By contrast, below you find all you need to create a release and upload the artifacts with TravisCI. Quite a difference, eh?

# [non relevant details omitted...]
  provider: releases
    secure: "encrypted token"
  file: remoteAudio-$TRAVIS_TAG-$GIMME_OS-$GIMME_ARCH.tar.gz
  skip_cleanup: true
    repo: dh1tw/remoteAudio
    draft: true
    go: "1.13"

Don’t repeat yourself

When I learned programming, one of the mantras I heard over and over was: DRY - Don’t repeat yourself. As you have seen in the examples above, we are forced to copy & paste the same code over and over.
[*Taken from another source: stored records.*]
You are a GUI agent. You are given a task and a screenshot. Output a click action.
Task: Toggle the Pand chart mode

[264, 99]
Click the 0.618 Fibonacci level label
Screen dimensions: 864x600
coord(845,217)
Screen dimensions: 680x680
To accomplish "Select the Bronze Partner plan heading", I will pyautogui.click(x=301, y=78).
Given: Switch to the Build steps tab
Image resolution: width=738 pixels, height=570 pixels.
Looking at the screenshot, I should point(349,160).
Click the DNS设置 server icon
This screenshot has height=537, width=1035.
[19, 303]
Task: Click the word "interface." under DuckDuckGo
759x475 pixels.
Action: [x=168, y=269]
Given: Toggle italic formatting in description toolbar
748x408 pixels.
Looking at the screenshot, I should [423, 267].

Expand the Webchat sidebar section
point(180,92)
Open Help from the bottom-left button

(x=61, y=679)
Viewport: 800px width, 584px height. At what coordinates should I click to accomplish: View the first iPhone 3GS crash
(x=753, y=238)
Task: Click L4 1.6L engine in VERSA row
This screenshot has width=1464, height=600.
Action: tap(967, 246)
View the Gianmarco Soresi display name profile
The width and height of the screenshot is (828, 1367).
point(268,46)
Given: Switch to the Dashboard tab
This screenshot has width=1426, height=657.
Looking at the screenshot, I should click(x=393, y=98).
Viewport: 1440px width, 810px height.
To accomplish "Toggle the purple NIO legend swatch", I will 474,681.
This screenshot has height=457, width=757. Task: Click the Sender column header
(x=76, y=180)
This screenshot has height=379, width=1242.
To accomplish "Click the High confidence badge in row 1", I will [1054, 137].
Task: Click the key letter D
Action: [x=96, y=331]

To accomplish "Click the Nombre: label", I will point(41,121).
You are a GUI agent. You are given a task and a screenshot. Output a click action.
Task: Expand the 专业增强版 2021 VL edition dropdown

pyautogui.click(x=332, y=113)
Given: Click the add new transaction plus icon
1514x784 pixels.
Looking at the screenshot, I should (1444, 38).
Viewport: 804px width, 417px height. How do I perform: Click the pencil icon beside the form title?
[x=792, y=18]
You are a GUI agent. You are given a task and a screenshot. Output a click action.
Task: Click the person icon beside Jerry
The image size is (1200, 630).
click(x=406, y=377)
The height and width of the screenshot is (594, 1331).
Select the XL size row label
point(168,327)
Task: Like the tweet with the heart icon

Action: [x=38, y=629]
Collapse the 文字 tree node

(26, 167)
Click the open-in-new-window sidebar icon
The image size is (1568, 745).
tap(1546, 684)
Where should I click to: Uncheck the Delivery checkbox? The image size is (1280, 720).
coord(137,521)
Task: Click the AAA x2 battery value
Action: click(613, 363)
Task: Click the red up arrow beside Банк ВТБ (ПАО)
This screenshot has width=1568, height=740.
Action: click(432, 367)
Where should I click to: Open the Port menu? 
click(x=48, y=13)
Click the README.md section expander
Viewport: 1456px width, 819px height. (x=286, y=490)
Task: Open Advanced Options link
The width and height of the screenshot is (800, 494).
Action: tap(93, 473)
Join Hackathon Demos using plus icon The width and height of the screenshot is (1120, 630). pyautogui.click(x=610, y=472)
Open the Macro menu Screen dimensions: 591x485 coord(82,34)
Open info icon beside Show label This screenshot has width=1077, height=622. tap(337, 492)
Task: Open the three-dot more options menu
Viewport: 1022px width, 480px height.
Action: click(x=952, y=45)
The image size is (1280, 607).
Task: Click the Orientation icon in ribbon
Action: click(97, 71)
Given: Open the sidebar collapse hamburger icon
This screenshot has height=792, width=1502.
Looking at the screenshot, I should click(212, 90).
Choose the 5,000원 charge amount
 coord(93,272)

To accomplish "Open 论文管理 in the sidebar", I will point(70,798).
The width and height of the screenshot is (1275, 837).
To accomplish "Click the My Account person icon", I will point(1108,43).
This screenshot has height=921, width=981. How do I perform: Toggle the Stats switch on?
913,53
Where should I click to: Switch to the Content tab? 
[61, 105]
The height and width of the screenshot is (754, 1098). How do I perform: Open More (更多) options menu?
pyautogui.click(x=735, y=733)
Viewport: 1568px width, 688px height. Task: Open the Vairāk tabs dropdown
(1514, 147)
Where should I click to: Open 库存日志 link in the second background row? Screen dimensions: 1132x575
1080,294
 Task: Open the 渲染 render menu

This makes increasingly complex workflows less and less maintainable. By today, Github Actions doesn’t provide a way for reusing code blocks, other than implementing them into Actions. I think Github should provide a way to reuse jobs or partial workflows.


As you can see, it took me quite some time to wrap my head around Github Actions. After a few quick wins, I, unfortunately, hit several times a wall. If your CI pipeline is a bit more sophisticated than the rudimentary examples, you will find yourself implementing more than one dirty workaround due to missing functionality or current limitations of Github Actions.

IMHO, Github Actions is still far away from providing world-class CI/CD. That said, I recognize that they are providing this service actually for free for all Open Source repositories. The underlying hardware is kickass and the runners are blazing fast. Let’s hope, that Github listens to the users and fixes the shortcomings over time.